Problem statement: Pick every line with "dropdown" from the material below.
======== Record extracts
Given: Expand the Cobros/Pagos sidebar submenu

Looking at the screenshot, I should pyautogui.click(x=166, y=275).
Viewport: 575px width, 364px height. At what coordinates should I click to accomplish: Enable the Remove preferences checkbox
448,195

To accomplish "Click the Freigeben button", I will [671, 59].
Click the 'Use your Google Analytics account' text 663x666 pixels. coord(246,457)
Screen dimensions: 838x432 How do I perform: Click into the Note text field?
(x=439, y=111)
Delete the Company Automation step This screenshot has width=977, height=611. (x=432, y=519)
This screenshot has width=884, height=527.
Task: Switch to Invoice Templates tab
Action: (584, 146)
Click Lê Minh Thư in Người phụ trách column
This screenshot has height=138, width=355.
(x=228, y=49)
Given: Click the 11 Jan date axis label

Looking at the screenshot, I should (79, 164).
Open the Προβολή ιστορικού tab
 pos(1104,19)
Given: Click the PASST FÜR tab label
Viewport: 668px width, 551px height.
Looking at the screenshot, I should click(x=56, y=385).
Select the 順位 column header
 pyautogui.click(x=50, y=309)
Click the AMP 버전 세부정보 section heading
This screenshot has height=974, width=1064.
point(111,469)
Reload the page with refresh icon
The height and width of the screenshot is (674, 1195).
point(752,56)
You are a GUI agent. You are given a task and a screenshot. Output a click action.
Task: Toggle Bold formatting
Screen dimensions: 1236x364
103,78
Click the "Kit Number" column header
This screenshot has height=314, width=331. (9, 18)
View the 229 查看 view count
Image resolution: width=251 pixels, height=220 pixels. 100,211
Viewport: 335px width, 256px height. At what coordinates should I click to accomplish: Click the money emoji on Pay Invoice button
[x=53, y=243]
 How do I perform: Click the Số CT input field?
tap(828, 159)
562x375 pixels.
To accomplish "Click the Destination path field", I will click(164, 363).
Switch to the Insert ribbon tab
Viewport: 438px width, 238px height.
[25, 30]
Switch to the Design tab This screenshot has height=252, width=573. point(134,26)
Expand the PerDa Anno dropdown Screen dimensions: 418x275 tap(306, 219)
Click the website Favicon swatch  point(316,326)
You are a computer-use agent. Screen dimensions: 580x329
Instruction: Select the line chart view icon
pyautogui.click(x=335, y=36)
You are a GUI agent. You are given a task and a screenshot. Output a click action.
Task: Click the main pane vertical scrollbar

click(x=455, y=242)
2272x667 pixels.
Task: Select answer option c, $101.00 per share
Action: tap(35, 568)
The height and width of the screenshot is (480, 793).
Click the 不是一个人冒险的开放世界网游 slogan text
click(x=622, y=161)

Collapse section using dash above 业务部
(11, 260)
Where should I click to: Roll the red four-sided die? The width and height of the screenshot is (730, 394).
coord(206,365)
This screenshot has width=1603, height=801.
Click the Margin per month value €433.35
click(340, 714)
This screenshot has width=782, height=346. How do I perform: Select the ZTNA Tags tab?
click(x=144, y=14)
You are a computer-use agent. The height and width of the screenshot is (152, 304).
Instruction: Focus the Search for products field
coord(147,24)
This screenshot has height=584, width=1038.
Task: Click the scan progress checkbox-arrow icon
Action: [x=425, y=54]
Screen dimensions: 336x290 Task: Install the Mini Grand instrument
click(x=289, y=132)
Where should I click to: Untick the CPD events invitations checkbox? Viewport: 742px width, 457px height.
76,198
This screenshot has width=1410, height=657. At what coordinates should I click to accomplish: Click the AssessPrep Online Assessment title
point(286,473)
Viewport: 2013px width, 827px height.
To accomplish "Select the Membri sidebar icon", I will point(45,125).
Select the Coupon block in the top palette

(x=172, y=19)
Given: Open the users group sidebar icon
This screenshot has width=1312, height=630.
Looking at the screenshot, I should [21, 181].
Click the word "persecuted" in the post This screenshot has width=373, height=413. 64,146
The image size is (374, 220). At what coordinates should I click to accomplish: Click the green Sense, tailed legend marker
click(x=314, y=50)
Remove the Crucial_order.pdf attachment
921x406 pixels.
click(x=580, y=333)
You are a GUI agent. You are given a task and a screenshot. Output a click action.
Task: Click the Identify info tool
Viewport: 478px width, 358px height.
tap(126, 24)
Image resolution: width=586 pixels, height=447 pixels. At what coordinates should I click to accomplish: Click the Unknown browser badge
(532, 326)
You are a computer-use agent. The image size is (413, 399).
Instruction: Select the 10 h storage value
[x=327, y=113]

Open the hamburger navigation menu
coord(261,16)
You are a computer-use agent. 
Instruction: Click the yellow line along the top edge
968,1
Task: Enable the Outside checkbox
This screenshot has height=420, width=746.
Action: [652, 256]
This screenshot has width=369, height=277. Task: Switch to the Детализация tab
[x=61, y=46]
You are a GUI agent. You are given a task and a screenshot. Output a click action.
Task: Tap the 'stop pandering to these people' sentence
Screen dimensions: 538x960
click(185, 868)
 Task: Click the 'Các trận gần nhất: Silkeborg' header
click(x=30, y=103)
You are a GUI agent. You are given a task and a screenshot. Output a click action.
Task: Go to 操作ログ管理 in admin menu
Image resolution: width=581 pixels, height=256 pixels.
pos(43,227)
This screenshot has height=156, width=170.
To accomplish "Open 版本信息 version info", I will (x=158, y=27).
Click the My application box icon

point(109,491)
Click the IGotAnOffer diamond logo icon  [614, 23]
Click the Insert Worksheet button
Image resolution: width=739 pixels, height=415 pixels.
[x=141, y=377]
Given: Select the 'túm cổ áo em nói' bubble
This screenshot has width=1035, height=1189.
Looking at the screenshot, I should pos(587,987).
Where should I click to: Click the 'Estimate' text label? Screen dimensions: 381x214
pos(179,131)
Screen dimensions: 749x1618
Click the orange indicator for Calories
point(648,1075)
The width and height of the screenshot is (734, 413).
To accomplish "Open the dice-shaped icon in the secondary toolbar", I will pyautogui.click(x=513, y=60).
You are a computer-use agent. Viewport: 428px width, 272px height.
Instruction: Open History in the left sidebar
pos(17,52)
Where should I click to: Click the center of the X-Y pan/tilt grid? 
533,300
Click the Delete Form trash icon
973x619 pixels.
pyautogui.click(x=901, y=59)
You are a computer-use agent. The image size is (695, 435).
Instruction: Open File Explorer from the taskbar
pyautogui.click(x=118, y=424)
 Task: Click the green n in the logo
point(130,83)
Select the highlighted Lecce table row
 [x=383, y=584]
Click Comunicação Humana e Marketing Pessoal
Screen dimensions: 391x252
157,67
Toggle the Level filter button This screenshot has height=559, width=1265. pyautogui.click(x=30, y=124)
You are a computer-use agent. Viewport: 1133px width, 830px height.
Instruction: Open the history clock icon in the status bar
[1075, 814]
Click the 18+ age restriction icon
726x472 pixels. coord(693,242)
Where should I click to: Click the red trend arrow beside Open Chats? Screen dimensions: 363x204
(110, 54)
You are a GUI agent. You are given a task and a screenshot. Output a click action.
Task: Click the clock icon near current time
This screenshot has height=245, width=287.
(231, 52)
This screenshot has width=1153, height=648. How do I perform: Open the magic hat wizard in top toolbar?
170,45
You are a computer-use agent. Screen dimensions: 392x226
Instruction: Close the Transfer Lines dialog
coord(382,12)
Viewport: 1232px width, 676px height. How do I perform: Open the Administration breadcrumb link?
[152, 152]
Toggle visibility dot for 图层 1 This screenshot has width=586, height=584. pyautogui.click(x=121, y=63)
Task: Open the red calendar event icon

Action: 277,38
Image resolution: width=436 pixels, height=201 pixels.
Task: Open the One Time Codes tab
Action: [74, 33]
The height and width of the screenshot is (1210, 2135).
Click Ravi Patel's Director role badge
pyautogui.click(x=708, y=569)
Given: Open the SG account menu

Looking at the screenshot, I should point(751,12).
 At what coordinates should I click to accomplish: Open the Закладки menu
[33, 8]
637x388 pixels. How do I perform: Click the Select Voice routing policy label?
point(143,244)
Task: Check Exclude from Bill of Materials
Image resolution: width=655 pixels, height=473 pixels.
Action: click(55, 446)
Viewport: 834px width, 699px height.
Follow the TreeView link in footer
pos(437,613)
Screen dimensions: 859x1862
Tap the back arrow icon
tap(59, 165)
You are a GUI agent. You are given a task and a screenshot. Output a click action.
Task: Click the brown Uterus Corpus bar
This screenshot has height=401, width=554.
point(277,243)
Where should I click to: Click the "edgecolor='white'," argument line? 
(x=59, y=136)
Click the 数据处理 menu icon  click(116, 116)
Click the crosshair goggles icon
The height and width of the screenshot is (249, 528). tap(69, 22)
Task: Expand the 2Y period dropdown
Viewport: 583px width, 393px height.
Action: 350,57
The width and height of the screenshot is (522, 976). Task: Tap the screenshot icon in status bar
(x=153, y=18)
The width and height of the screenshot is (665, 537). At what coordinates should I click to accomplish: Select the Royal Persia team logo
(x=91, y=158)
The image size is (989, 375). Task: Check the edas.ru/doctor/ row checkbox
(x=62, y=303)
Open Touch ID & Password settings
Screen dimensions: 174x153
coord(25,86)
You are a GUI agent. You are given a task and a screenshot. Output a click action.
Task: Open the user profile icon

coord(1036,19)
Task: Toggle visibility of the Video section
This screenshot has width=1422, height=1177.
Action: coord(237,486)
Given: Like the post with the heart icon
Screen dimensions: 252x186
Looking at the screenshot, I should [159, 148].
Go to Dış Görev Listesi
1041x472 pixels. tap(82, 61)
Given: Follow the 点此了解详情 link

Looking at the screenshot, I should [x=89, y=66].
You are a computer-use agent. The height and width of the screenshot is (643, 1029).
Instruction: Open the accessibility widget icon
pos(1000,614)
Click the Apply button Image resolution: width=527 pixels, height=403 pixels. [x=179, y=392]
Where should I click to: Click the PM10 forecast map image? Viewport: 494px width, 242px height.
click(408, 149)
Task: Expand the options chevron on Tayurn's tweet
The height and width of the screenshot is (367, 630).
================
Solution to the exercise:
Expand the PerDa Anno dropdown Screen dimensions: 418x275 tap(306, 219)
Task: Expand the 2Y period dropdown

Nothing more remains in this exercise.